### Work to do
Please copy out these lines word for word.

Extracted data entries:
###
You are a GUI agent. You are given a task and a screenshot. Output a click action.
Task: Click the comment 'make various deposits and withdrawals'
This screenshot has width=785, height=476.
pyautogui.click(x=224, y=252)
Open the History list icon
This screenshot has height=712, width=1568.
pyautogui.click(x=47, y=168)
###
### Solution for this task
You are a GUI agent. You are given a task and a screenshot. Output a click action.
Task: Click the comment 'make various deposits and withdrawals'
This screenshot has width=785, height=476.
pyautogui.click(x=224, y=252)
Open the History list icon
This screenshot has height=712, width=1568.
pyautogui.click(x=47, y=168)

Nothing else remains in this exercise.